++++ Extracted records

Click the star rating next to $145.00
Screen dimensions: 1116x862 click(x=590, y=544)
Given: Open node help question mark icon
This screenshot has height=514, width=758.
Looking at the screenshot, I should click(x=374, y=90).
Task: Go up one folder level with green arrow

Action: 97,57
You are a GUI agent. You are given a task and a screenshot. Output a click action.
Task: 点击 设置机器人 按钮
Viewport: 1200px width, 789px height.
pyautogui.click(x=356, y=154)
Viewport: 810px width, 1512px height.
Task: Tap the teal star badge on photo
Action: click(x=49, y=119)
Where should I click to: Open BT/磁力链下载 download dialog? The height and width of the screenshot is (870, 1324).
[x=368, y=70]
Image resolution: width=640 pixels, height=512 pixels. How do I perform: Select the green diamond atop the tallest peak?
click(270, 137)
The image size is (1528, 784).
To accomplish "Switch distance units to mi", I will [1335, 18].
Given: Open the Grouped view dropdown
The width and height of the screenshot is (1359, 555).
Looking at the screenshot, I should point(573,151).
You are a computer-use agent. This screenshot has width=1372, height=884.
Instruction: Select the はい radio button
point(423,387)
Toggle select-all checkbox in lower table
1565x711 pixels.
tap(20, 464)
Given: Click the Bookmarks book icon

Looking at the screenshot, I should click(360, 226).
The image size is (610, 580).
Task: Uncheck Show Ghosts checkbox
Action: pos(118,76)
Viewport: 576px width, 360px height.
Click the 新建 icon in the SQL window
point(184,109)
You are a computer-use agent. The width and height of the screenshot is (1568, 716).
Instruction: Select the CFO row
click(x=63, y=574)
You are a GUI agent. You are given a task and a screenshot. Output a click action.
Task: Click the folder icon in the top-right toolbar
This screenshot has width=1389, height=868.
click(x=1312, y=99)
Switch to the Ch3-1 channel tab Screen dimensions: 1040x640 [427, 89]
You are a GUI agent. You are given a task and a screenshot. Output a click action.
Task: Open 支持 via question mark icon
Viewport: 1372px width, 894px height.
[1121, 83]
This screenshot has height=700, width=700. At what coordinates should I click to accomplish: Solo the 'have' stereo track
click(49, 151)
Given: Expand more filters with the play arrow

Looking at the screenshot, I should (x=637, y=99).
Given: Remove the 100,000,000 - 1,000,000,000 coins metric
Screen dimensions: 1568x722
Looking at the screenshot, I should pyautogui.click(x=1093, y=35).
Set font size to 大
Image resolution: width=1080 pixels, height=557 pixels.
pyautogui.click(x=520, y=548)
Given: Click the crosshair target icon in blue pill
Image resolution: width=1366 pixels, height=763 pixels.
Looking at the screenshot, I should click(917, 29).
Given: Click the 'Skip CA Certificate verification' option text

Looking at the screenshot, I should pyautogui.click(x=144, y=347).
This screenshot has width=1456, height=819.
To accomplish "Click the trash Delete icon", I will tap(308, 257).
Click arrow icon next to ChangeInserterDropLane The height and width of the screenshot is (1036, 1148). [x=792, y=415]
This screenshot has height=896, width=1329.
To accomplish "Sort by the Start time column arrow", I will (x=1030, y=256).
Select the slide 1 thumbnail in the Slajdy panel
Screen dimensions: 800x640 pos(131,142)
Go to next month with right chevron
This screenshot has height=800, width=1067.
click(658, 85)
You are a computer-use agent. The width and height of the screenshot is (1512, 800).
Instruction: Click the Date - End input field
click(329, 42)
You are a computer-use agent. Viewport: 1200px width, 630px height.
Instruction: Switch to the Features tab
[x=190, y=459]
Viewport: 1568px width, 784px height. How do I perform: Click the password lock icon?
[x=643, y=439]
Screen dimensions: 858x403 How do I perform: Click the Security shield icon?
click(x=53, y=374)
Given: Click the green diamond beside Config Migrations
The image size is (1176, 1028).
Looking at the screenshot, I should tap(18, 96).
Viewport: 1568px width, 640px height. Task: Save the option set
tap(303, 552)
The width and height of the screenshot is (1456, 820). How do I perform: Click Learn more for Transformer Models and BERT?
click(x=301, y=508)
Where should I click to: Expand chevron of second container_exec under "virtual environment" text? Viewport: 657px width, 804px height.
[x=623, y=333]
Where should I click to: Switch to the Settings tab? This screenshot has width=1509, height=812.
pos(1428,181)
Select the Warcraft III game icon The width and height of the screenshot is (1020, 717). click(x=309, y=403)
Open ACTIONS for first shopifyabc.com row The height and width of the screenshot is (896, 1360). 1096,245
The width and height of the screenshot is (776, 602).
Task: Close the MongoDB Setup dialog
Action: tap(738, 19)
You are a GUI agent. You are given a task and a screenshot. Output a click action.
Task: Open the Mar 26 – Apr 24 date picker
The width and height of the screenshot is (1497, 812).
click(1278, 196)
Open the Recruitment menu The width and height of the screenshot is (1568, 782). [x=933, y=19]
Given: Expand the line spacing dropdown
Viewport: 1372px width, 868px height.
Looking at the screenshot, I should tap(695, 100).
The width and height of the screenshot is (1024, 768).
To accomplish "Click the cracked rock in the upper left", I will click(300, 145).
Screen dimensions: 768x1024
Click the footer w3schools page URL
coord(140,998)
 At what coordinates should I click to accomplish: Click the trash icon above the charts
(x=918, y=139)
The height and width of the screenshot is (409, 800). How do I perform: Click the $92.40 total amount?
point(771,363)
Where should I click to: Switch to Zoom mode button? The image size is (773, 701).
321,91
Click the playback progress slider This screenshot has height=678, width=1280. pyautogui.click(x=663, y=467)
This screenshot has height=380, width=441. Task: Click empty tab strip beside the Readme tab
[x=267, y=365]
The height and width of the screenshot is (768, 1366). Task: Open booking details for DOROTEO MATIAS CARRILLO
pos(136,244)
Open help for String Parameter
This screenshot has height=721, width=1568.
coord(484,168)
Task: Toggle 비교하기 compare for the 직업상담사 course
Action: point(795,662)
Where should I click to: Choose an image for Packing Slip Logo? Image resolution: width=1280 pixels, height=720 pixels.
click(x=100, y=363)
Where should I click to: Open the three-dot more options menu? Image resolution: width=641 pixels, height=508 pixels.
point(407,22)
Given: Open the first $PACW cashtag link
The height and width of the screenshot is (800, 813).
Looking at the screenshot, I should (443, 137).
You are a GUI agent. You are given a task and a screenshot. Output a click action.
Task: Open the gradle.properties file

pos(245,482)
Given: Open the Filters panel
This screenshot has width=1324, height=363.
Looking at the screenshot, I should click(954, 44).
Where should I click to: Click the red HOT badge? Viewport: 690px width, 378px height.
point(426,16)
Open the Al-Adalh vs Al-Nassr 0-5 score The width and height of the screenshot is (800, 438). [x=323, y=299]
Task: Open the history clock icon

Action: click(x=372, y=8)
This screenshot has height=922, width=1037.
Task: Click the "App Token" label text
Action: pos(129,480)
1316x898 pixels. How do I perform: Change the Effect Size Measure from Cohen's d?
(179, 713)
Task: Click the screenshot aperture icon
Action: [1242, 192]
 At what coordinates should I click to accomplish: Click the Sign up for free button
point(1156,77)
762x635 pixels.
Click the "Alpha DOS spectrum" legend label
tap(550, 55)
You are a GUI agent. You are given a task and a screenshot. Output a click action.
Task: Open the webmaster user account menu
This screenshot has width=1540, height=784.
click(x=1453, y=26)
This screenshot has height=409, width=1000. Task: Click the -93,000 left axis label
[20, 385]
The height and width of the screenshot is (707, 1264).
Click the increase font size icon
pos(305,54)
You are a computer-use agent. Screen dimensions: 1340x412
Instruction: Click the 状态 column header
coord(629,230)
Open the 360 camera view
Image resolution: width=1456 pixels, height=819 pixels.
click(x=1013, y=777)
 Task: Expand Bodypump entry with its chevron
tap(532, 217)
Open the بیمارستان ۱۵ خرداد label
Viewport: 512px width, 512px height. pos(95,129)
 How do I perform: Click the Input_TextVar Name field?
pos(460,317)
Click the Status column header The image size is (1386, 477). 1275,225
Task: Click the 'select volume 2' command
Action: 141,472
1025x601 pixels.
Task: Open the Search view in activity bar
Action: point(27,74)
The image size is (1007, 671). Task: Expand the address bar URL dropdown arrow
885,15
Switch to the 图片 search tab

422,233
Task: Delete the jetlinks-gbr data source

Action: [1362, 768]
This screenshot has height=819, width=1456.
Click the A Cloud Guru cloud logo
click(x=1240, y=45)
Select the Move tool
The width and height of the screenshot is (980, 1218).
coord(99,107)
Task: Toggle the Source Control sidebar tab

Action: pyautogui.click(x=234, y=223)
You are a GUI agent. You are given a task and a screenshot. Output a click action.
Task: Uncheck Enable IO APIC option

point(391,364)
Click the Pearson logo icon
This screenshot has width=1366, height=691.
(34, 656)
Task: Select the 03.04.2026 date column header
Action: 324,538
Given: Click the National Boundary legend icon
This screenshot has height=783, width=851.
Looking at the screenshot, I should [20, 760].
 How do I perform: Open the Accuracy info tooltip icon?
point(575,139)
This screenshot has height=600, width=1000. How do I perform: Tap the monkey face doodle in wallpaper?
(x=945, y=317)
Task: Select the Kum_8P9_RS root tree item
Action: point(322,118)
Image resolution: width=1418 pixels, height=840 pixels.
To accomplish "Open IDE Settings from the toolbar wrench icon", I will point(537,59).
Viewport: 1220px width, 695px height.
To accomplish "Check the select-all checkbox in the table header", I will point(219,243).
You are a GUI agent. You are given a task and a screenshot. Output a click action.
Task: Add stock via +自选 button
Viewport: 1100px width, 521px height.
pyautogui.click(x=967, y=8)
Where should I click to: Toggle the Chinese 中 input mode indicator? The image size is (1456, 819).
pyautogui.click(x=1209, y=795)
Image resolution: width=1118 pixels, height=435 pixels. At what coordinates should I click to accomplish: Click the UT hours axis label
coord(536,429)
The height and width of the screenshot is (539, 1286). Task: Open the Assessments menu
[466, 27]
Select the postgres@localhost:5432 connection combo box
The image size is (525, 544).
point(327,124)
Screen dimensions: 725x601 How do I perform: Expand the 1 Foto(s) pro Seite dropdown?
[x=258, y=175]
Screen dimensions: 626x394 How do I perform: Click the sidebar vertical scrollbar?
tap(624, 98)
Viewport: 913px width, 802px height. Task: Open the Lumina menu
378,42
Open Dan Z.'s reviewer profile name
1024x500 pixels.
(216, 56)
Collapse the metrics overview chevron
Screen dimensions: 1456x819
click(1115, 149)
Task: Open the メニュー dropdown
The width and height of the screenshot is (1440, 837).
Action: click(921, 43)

++++++++

Short task: Rewrite everything from the line containing "How do I perform: Click the Input_TextVar" down to the line containing "point(327,124)", switching each "Viewport" to "Display" and leaving all else unchanged.

Answer to this problem:
 How do I perform: Click the Input_TextVar Name field?
pos(460,317)
Click the Status column header The image size is (1386, 477). 1275,225
Task: Click the 'select volume 2' command
Action: 141,472
1025x601 pixels.
Task: Open the Search view in activity bar
Action: point(27,74)
The image size is (1007, 671). Task: Expand the address bar URL dropdown arrow
885,15
Switch to the 图片 search tab

422,233
Task: Delete the jetlinks-gbr data source

Action: [1362, 768]
This screenshot has height=819, width=1456.
Click the A Cloud Guru cloud logo
click(x=1240, y=45)
Select the Move tool
The width and height of the screenshot is (980, 1218).
coord(99,107)
Task: Toggle the Source Control sidebar tab

Action: pyautogui.click(x=234, y=223)
You are a GUI agent. You are given a task and a screenshot. Output a click action.
Task: Uncheck Enable IO APIC option

point(391,364)
Click the Pearson logo icon
This screenshot has width=1366, height=691.
(34, 656)
Task: Select the 03.04.2026 date column header
Action: 324,538
Given: Click the National Boundary legend icon
This screenshot has height=783, width=851.
Looking at the screenshot, I should [20, 760].
 How do I perform: Open the Accuracy info tooltip icon?
point(575,139)
This screenshot has height=600, width=1000. How do I perform: Tap the monkey face doodle in wallpaper?
(x=945, y=317)
Task: Select the Kum_8P9_RS root tree item
Action: point(322,118)
Image resolution: width=1418 pixels, height=840 pixels.
To accomplish "Open IDE Settings from the toolbar wrench icon", I will point(537,59).
Display: 1220px width, 695px height.
To accomplish "Check the select-all checkbox in the table header", I will point(219,243).
You are a GUI agent. You are given a task and a screenshot. Output a click action.
Task: Add stock via +自选 button
Display: 1100px width, 521px height.
pyautogui.click(x=967, y=8)
Where should I click to: Toggle the Chinese 中 input mode indicator? The image size is (1456, 819).
pyautogui.click(x=1209, y=795)
Image resolution: width=1118 pixels, height=435 pixels. At what coordinates should I click to accomplish: Click the UT hours axis label
coord(536,429)
The height and width of the screenshot is (539, 1286). Task: Open the Assessments menu
[466, 27]
Select the postgres@localhost:5432 connection combo box
The image size is (525, 544).
point(327,124)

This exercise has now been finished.